@Ray: a poor choice of words for which I apologize. I know I got a FRC rating quickly for which I'm very grateful
Gabor, let me explain (and then I'm bailing out because I'm already starting to pollute this thread which goes against the promise I made to Guenther
I measured 56-57% in self-play against 4.40 at very fast TC (10+0.1 and 60+0.6 sec). I usually get less than half of that (in CCRL 40/15 for sure)
The problem is how to extrapolate? I simply gave a conservative (hopefully lower bound) estimate, because I didn't want to lie about the improvement (unlike some people who make ridiculous claims and then play surprised - so I believe it's better to give a lower estimate)
With 4.40 the rating spread among various rating lists was over 40 elo (!) which is a lot for my taste. the outlier being CCRL 40/15 where I got like +35, +60 in CEGT 40/20 and CCRL 40/2 IIRC, over 80 in FastGM and CCRL FRC. at this level, that a huge discrepancy.
For example, Tucano 9 seems underrated in CCRL 40/15, Amoeba 3.3 (which show a clear improvement in CEGT 40/20) is "worse" in CCRL 40/15 after 700 games.
could be error bars, could be the openings, could be the TC, the choice of opponents or even some problem with the engine, honestly I don't know
CEGT 40/20 certainly shows more than my +15 guesstimate (around 50, which will likely drop as more games are played), so I still have hope that it's more than I expected.

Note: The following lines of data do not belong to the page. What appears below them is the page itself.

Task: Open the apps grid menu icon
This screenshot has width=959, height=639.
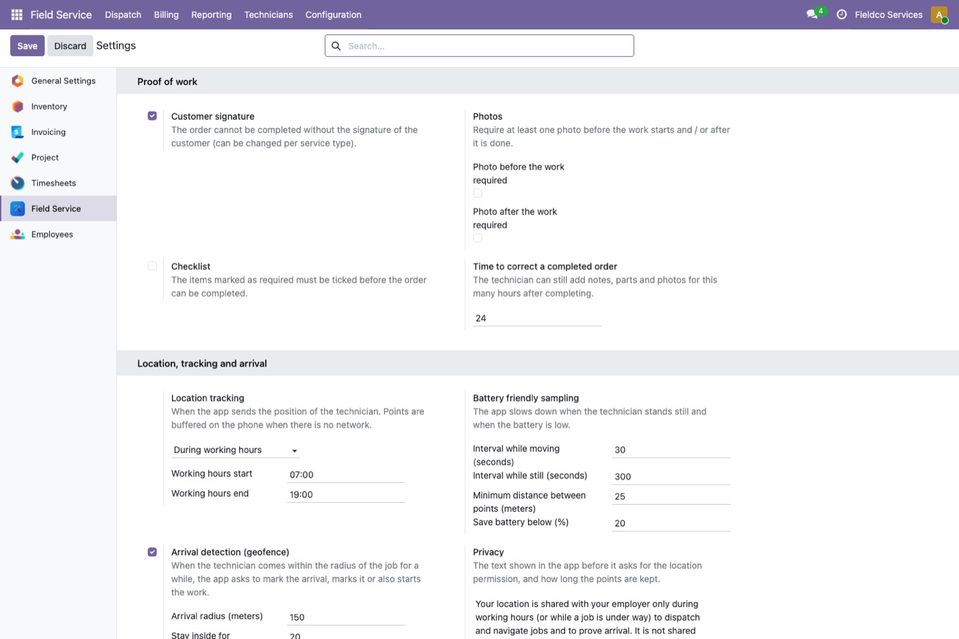Action: [x=17, y=14]
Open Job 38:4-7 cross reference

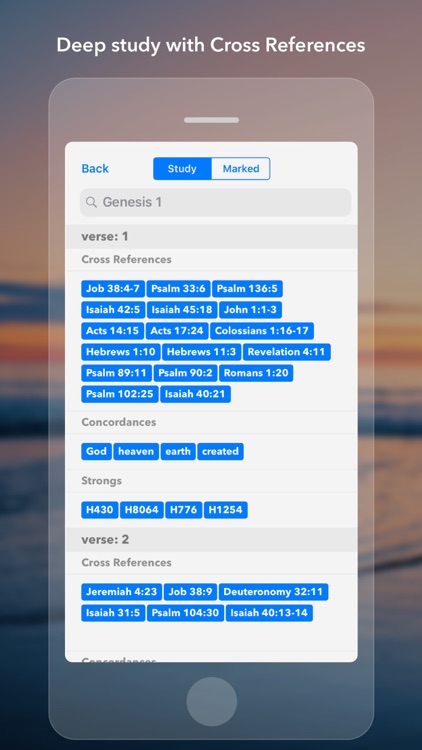113,288
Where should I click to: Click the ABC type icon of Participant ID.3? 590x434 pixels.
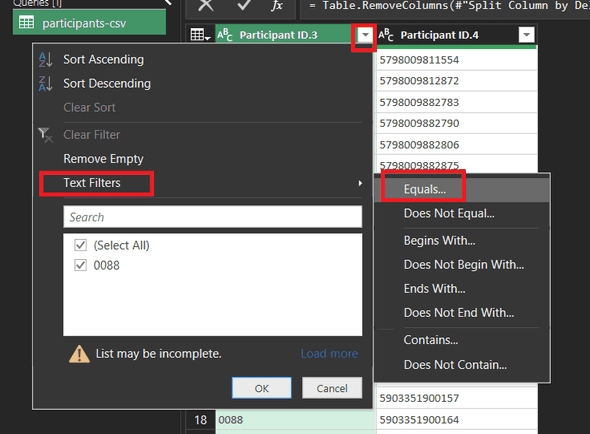pyautogui.click(x=225, y=35)
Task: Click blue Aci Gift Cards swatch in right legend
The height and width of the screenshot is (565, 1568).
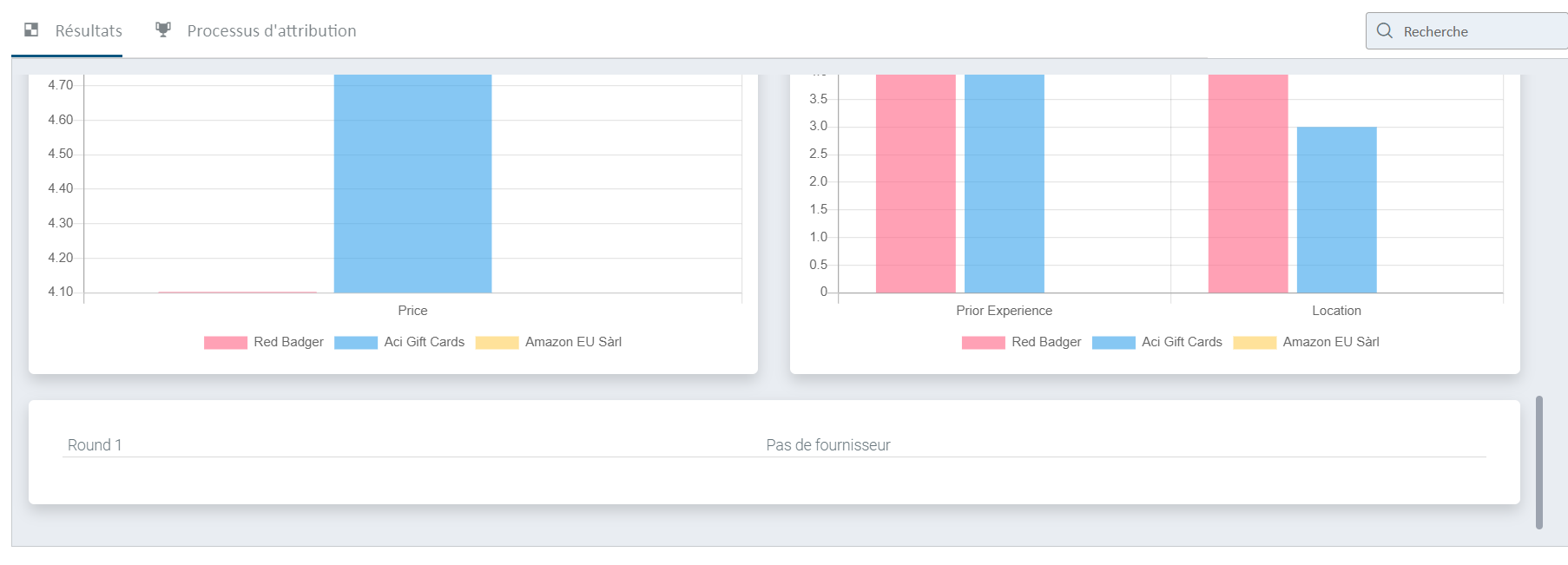Action: pos(1114,343)
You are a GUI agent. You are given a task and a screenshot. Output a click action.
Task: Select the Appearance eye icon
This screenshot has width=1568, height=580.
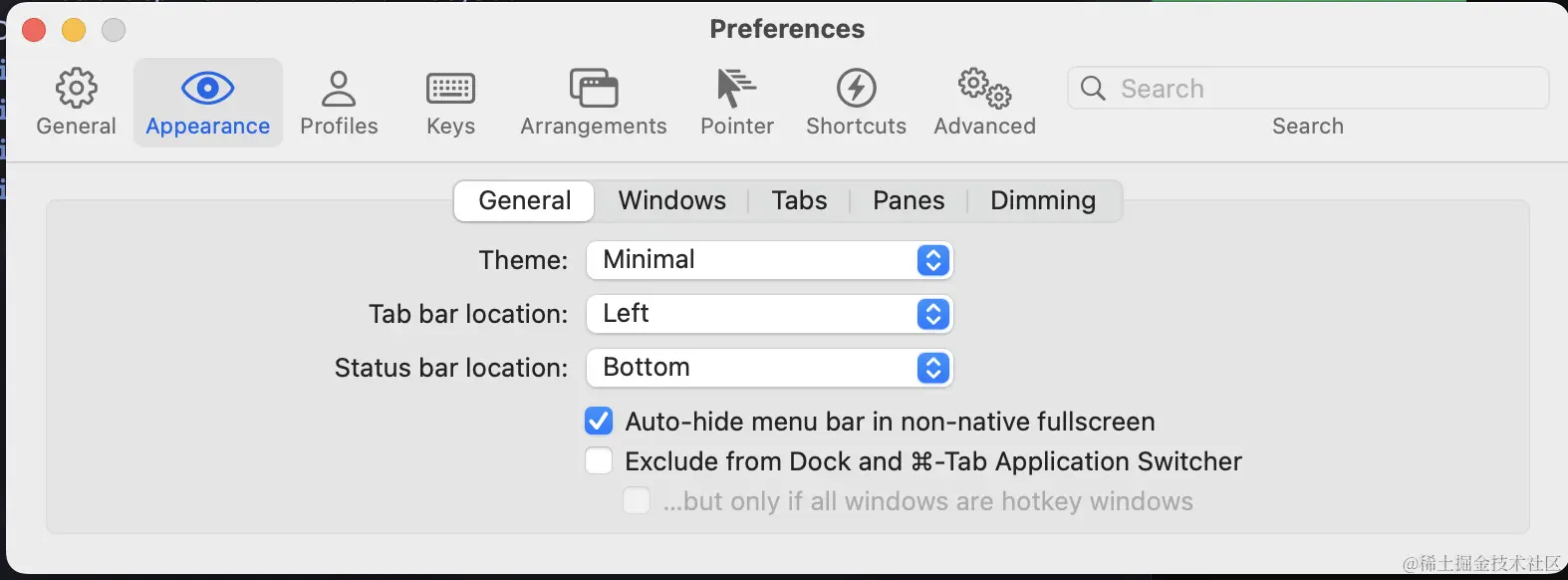tap(207, 89)
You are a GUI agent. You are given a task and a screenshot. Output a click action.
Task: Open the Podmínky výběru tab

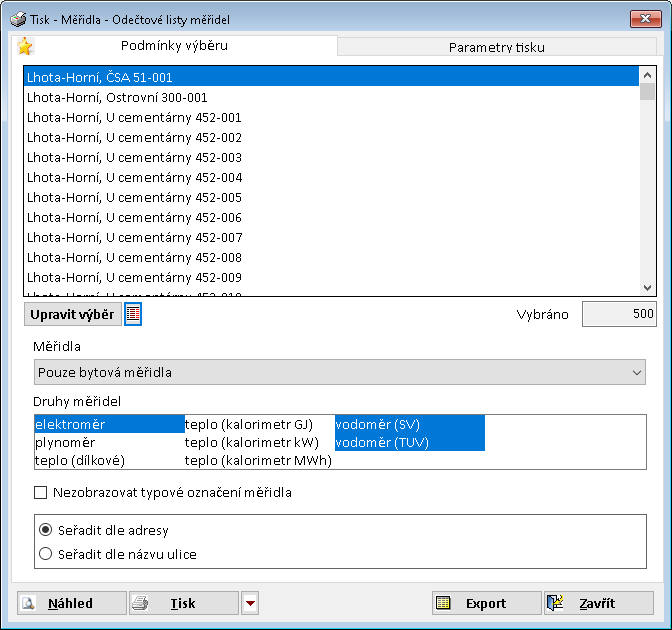pos(174,46)
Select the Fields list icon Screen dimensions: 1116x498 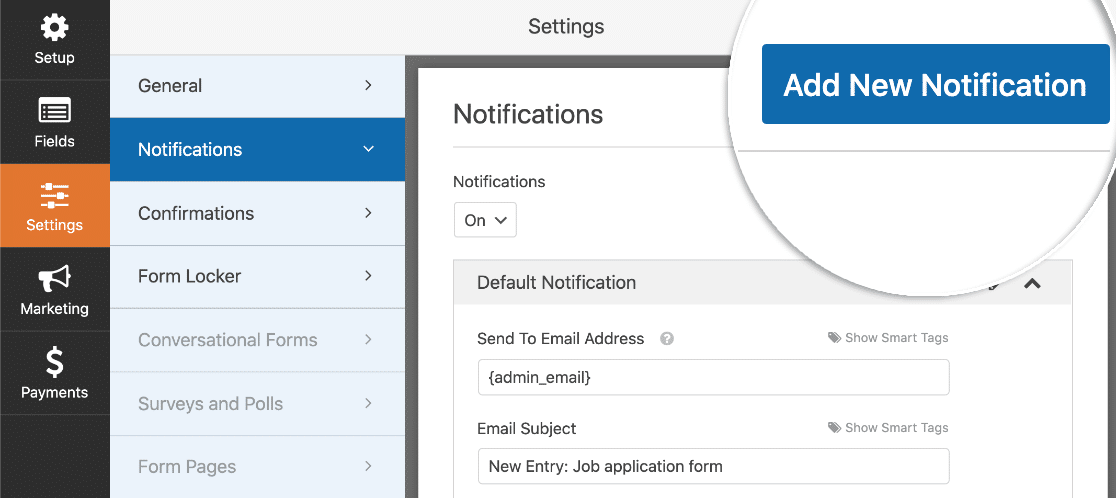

while self-play is a big gamble (you can get anything between 25-90% of what you measure), it's still the way to test small elo changes with many games. considering the huge spread among rating lists, I think it's virtually impossible to give any reliable predictions until the engine is actually tested by independent testers. (and unless the improvement is like 150+ elo in self-play, which is a lot at this level)